- [Exercise brief]
Please reproduce the listing below verbatim, leaving out any pictures.

(Data for locating visible targets)
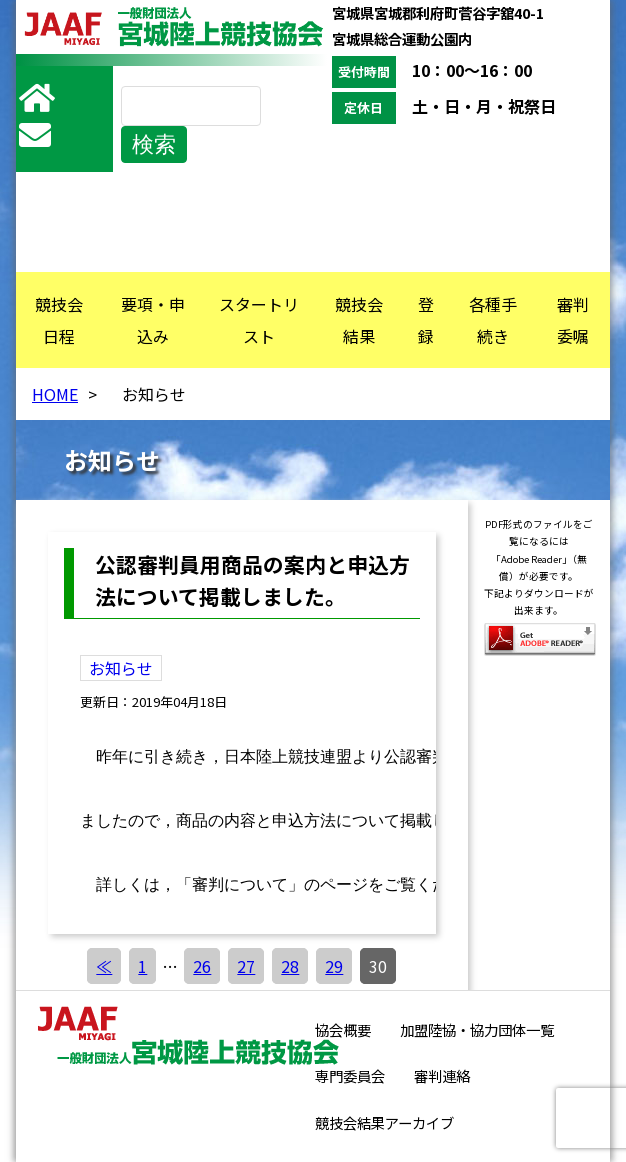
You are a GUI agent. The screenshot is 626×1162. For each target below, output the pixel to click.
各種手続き (493, 320)
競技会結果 (359, 320)
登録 (426, 320)
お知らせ (121, 668)
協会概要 (343, 1029)
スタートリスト (259, 320)
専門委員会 (350, 1075)
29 (334, 966)
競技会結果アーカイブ (384, 1122)
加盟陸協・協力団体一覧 (477, 1029)
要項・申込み (153, 320)
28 (290, 966)
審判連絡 (442, 1075)
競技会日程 (59, 320)
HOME (55, 394)
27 (246, 966)
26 (202, 966)
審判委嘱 (573, 320)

- [Solution for this exercise]
You are a GUI agent. The screenshot is 626×1162. For each target below, output the pixel to click.
各種手続き (493, 320)
競技会結果 (359, 320)
登録 (426, 320)
お知らせ (121, 668)
協会概要 (343, 1029)
スタートリスト (259, 320)
専門委員会 (350, 1075)
29 (334, 966)
競技会結果アーカイブ (384, 1122)
加盟陸協・協力団体一覧 (477, 1029)
要項・申込み (153, 320)
28 (290, 966)
審判連絡 (442, 1075)
競技会日程 (59, 320)
HOME (55, 394)
27 (246, 966)
26 (202, 966)
審判委嘱 (573, 320)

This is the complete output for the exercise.